##### DATA #####
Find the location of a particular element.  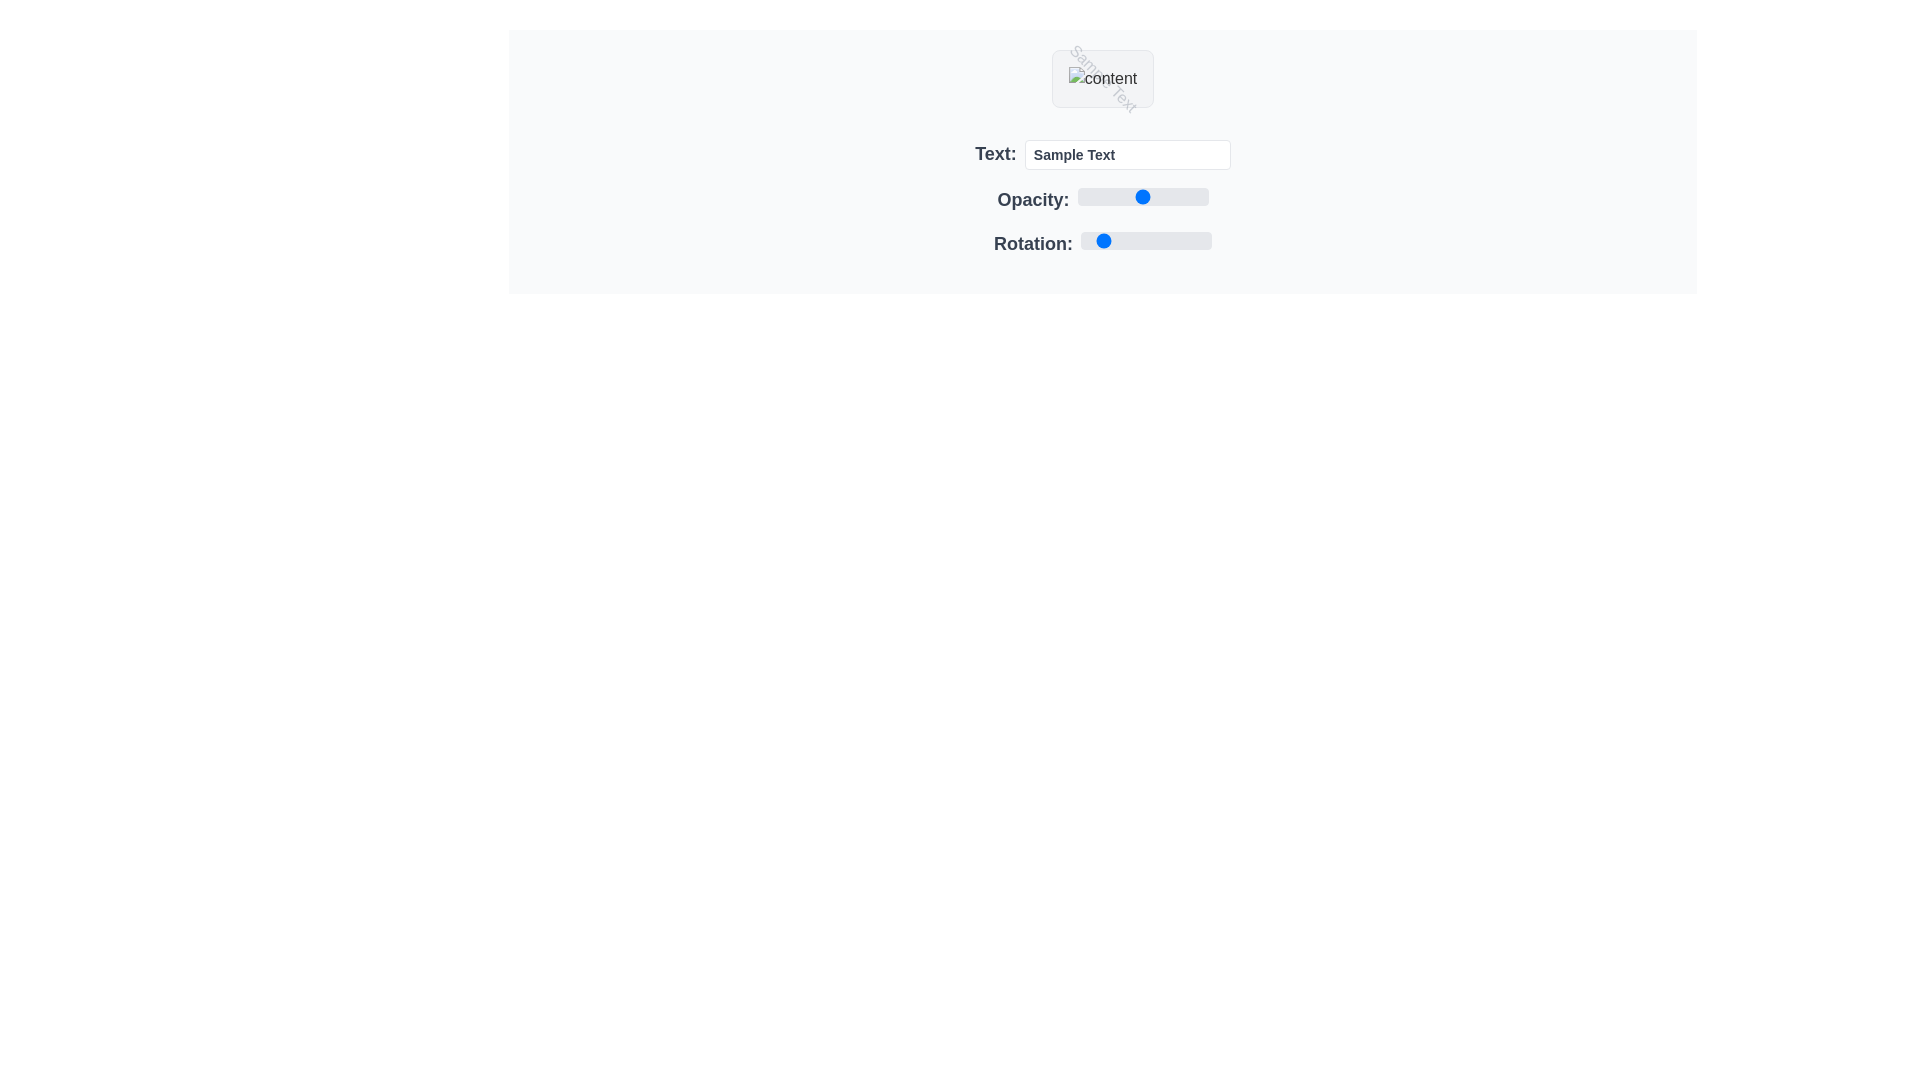

the rotation slider is located at coordinates (1201, 239).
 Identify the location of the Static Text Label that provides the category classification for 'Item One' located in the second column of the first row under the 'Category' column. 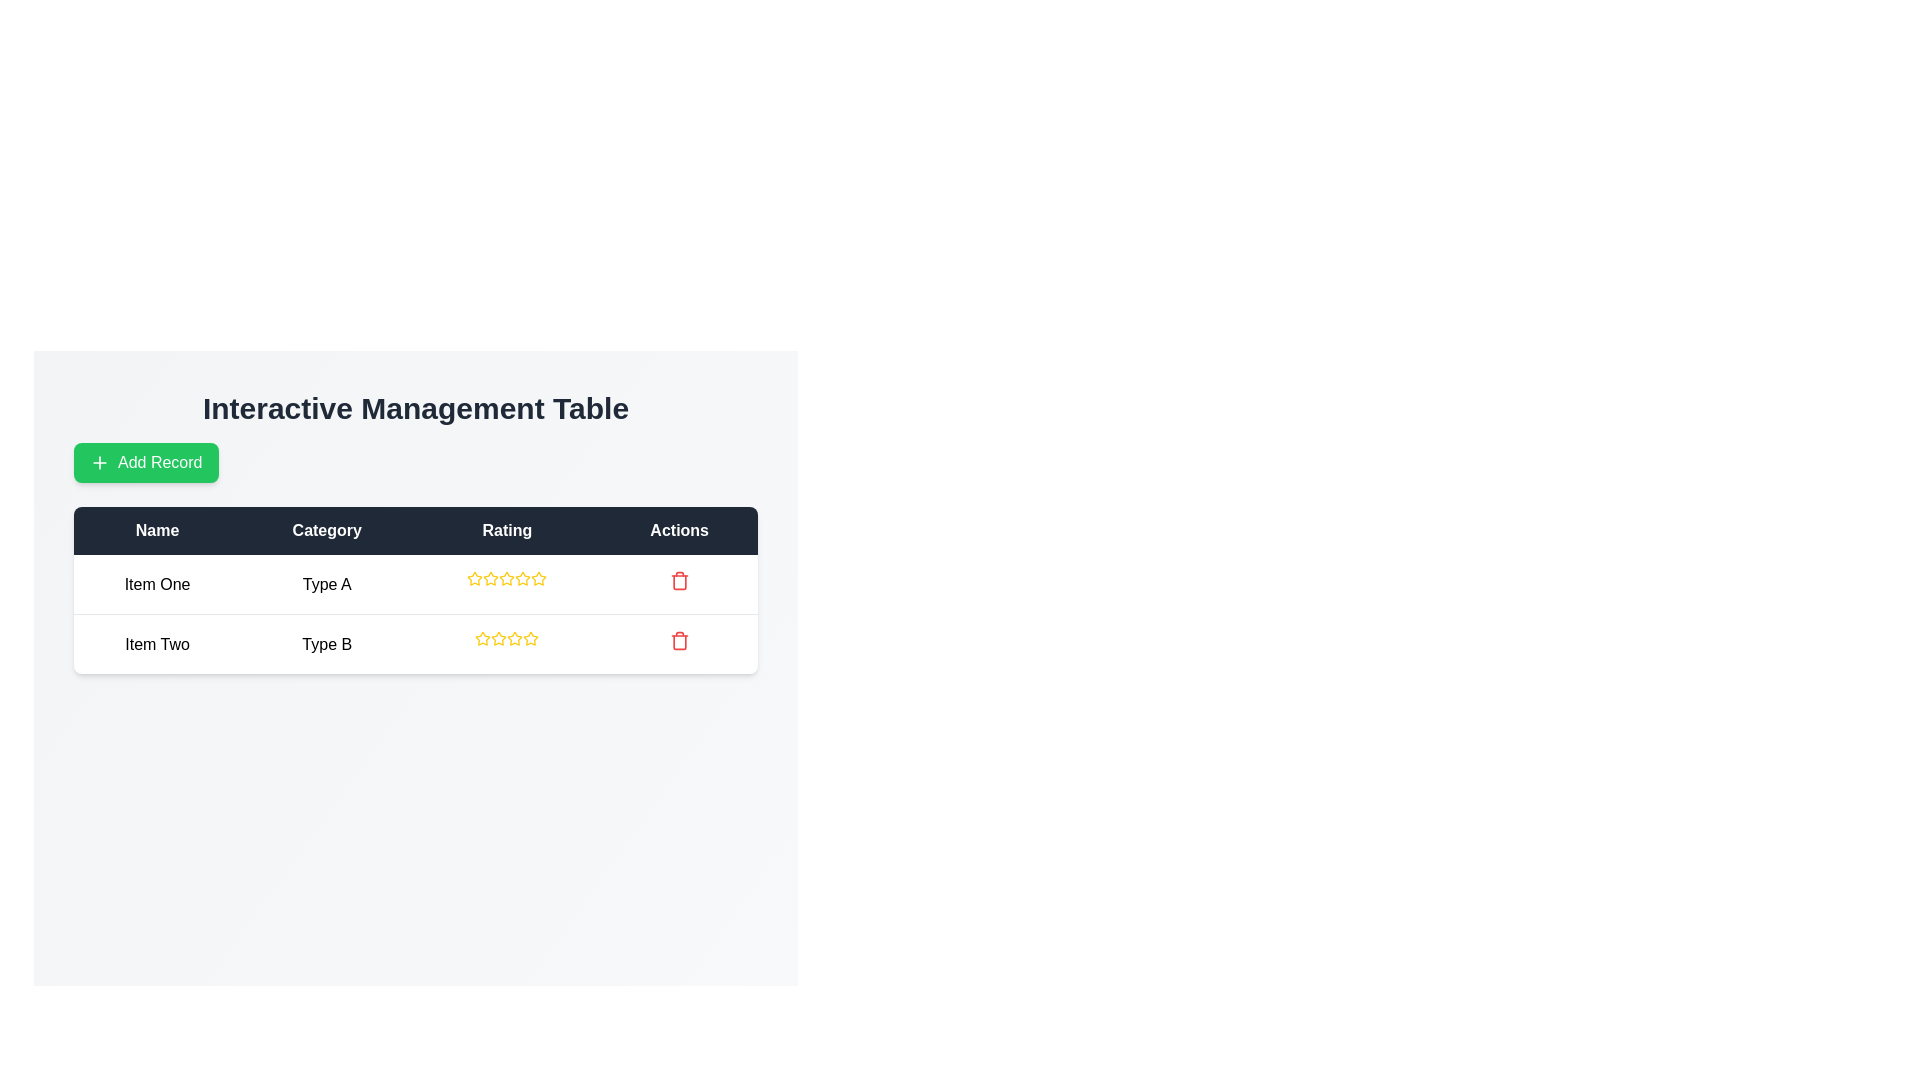
(327, 584).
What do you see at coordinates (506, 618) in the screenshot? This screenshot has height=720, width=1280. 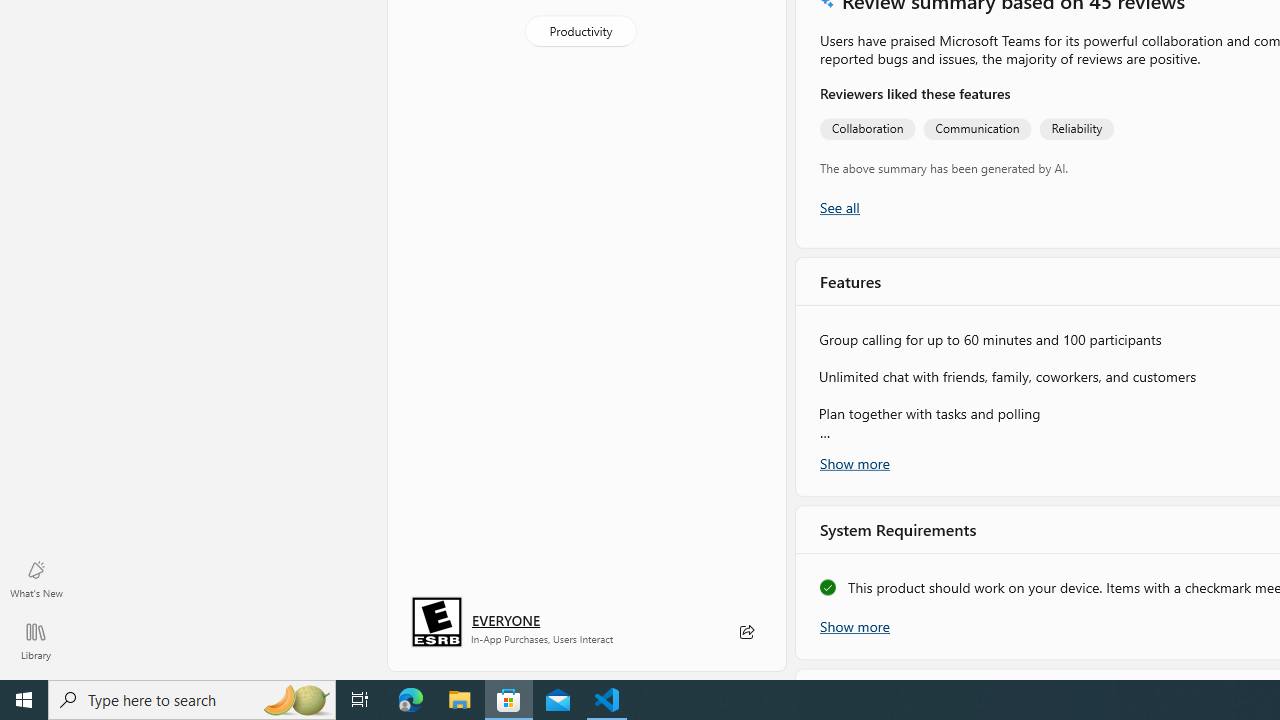 I see `'Age rating: EVERYONE. Click for more information.'` at bounding box center [506, 618].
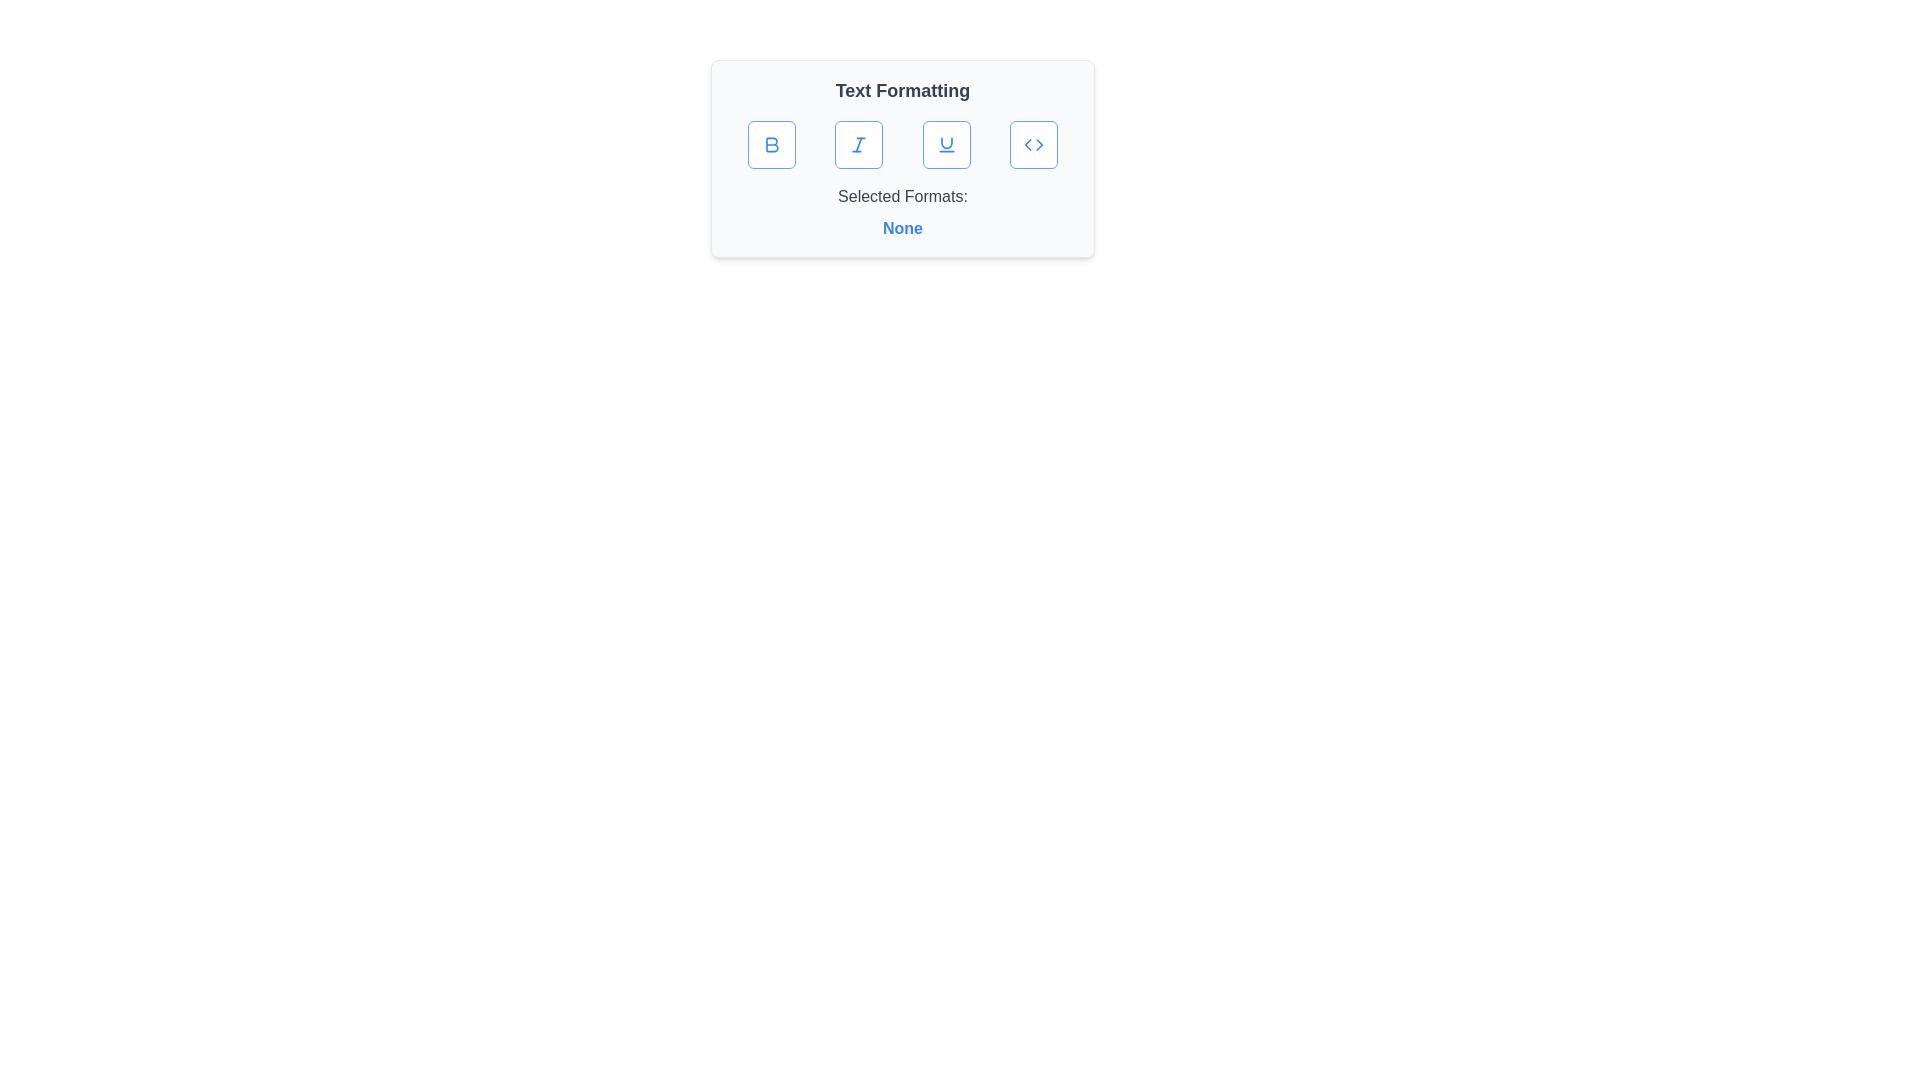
#####
EXERCISE AIM: Echo the rows from the very first line down to and including the line containing "(327, 584).". Omit the pictures.

WRITTEN RESPONSE:
Find the location of a particular element.  

the rotation slider is located at coordinates (1201, 239).
 Identify the location of the Static Text Label that provides the category classification for 'Item One' located in the second column of the first row under the 'Category' column. 
(327, 584).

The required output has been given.